La première partie de la réunion n’a rien offert de remarquable. Les toasts habituels ont été portés par les orateurs ordinaires du parti radical : M. Henri Morel[1] substitut du procureur général, a bu à la République et à la patrie ; M. Vuithier, avocat, a porté le toast aux autorités fédérales ; M. Forestier, juge d’instruction, le toast aux autorités cantonales et municipales ; M. Soguet, le toast aux autorités scolaires. La musique et les chœurs alternaient avec les harangues patriotiques. C’est à ce moment que le compagnon Spichiger, ouvrier guillocheur, a demandé la parole ; et on peut dire, sans exagérer, que son discours a été l’événement de la journée. Dès qu’on l’a entendu prononcer le mot de socialisme, il s’est fait un grand silence, chose qui n’avait pas eu lieu pour les orateurs précédents, qui parlaient au milieu du bruit ; des applaudissements ont éclaté à diverses reprises, et l’impression paraît avoir été considérable sur une partie du public.

Le National suisse, organe des radicaux, a immédiatement demandé une copie du discours de Spichiger pour l’imprimer, et nous n’avons pas cru devoir refuser ; plus le discours recevra de publicité, et mieux cela vaudra pour nous.

Ce soir, on ne parle que de cela dans les cafés, et l’expérience a montré que la tactique que nous avons adoptée est bonne : puisque les radicaux ne veulent pas venir à nos assemblées, nous irons dans les leurs, et nous démolirons sous les yeux de leurs propres partisans leurs théories politiques et économiques[2].


J’achève ici ce qu’il faut dire au sujet des conférences.

À Saint-Imier, Brousse, venu de Berne, fit le samedi 17 février une conférence sur « la propriété », et montra la nécessité de la propriété collective aussi bien pour les objets de consommation que pour les instruments de production, terre et machines. « Une fois la nécessité de la propriété collective établie, — écrit le correspondant du Bulletin, — le conférencier passe en revue les arguments bourgeois en faveur de la propriété individuelle, et indique par quels arguments Proudhon les a réduits à néant. Il touche ensuite à l’organisation anti-étatiste de la propriété collective, et, passant en revue les moyens de détruire la propriété individuelle pour arriver à la propriété collective, il ne reconnaît qu’un moyen sérieusement pratique, la révolution sociale. »
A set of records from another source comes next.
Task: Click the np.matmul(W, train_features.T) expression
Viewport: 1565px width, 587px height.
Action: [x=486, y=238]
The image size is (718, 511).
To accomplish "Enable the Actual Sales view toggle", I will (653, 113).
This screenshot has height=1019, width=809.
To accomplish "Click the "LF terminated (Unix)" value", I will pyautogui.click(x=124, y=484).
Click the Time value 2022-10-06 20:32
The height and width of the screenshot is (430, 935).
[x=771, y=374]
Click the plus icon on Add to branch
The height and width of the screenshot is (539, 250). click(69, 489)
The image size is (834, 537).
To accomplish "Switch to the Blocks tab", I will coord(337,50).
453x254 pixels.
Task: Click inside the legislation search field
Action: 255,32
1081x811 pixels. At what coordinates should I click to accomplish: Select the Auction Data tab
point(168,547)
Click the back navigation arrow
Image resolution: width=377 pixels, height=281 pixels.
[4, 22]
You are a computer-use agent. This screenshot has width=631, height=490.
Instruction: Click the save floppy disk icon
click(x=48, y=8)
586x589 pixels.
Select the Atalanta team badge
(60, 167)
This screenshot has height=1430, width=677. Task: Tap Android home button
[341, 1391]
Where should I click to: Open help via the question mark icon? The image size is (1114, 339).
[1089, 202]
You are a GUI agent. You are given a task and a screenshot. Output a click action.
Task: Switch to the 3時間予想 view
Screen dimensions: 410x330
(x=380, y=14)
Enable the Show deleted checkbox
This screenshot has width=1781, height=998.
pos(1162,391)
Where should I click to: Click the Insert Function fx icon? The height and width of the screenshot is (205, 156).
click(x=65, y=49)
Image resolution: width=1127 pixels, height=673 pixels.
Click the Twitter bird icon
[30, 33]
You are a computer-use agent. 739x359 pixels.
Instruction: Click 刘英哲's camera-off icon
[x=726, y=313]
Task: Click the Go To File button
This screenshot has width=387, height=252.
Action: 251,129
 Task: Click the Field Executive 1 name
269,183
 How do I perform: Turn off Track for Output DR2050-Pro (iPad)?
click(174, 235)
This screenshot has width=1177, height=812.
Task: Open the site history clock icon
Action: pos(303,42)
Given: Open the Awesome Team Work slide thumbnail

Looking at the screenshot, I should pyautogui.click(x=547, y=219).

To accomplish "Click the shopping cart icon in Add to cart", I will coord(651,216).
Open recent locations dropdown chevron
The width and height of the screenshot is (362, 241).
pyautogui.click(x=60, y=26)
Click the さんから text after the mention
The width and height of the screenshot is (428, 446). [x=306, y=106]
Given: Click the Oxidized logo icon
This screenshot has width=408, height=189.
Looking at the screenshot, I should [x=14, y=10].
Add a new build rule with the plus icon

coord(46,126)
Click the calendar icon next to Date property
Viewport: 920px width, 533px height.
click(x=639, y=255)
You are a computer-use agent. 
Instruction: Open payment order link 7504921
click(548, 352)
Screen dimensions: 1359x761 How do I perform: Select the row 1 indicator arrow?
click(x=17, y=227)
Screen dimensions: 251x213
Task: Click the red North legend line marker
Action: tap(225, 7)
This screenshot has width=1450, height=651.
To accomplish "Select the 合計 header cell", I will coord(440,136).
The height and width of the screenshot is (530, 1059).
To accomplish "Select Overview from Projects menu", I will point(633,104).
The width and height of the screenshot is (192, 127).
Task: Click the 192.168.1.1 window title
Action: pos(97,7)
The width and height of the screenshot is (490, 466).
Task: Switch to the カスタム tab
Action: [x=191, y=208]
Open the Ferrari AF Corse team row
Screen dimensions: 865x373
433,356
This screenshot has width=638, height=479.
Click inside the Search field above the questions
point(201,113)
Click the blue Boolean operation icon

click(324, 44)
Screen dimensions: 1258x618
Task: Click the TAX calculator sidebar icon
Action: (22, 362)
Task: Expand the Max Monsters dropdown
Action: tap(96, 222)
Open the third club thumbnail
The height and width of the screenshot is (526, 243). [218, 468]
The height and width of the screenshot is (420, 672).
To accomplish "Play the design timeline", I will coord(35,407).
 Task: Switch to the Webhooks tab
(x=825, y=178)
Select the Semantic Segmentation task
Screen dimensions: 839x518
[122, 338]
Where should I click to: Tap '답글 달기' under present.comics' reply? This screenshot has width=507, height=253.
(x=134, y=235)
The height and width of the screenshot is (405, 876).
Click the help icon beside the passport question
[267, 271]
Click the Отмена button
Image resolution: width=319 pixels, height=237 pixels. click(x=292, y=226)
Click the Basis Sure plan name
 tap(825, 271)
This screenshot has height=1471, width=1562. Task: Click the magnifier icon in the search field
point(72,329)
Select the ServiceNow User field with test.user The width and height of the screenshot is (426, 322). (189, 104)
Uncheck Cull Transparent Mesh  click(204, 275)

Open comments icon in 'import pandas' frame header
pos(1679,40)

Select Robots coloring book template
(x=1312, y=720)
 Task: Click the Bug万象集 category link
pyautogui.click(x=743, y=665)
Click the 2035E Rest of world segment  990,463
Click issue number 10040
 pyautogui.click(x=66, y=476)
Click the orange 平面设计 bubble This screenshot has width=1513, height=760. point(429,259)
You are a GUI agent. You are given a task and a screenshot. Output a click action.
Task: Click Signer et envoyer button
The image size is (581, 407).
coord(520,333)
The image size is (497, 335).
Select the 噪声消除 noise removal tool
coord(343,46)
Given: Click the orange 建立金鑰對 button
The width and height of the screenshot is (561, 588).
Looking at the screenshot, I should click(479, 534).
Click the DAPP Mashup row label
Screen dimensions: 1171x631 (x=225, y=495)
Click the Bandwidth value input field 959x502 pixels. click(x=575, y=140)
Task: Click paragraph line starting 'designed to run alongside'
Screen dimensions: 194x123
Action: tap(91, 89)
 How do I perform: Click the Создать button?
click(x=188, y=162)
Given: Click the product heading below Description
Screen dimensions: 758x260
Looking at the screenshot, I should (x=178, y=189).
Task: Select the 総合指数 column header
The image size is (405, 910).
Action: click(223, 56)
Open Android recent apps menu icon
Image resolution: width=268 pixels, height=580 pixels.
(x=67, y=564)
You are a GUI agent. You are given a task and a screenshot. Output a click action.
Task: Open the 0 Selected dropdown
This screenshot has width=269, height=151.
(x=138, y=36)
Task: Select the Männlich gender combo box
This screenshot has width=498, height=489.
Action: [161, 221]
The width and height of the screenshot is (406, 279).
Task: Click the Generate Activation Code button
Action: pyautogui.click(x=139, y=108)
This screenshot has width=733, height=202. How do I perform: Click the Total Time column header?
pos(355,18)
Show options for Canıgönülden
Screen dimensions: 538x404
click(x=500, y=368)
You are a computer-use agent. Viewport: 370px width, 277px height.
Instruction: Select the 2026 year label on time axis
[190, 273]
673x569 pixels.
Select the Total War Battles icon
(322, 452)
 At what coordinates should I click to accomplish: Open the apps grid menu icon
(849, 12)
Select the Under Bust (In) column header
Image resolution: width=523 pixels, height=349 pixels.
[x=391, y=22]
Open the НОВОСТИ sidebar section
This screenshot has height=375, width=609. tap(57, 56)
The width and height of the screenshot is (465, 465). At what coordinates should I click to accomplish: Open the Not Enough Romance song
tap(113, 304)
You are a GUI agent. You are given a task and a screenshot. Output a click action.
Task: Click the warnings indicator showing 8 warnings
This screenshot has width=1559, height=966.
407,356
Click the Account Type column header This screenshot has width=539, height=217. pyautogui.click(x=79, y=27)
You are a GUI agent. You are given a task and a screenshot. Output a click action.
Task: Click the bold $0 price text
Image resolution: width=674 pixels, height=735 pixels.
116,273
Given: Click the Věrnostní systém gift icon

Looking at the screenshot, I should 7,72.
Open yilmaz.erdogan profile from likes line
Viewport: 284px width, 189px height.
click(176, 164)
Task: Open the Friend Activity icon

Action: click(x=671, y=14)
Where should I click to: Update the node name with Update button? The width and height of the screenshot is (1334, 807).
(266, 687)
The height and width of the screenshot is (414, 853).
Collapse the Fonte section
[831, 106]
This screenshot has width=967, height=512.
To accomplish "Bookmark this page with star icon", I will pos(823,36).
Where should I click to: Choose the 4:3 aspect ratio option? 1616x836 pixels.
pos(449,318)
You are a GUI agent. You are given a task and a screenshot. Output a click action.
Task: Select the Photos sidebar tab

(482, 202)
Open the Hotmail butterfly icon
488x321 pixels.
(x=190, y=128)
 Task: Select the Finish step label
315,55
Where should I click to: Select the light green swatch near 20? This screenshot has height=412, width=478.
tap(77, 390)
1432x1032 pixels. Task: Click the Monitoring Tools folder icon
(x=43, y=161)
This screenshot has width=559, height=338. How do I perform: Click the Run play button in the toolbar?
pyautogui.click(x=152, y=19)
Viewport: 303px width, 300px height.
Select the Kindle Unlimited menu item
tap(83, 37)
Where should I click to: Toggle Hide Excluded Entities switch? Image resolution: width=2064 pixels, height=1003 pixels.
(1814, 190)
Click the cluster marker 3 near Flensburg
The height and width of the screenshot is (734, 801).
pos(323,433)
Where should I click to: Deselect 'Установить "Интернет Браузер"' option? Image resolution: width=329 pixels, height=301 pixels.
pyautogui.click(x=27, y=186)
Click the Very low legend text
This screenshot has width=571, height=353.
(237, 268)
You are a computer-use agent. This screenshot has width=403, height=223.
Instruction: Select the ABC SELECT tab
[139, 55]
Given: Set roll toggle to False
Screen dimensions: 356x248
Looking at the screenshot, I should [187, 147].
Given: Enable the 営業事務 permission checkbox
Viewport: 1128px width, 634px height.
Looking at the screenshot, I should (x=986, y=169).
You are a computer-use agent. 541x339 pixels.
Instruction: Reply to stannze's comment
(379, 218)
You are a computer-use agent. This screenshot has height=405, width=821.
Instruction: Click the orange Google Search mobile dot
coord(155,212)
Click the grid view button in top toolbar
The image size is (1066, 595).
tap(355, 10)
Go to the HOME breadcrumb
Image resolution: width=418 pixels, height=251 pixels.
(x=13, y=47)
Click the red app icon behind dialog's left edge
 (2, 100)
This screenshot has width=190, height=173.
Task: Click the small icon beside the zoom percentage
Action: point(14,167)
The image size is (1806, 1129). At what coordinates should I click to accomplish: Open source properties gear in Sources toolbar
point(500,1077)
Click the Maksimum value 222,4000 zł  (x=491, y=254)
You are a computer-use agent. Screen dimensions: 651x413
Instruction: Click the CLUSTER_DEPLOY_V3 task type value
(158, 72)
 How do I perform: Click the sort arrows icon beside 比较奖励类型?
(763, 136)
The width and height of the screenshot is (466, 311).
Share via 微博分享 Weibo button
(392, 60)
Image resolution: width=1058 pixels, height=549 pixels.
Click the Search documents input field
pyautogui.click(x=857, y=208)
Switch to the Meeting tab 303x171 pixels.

Le 5 février avait eu lieu une assemblée générale de la nouvelle fédération

  1. L’ancien rédacteur du Diogène : voir t. Ier, p. 28.
  2. Le National suisse publia in-extenso le discours lu par Spichiger : « mais, tandis qu’il avait généreusement émaillé le texte des harangues officielles de nombreuses indications d’applaudissements, il s’abstint complètement de faire remarquer que le discours de Spichiger avait été applaudi ; ce détail est caractéristique » (Bulletin). Le Bulletin imprima le discours dans son numéro du 11 mars. Je ne puis le reproduire ici, à cause de sa longueur, mais je me permets d’émettre cet avis : c’est qu’il serait très à propos qu’un camarade de la Chaux-de-Fonds fît une nouvelle lecture publique de ce discours dans une des prochaines fêtes du 1er mars.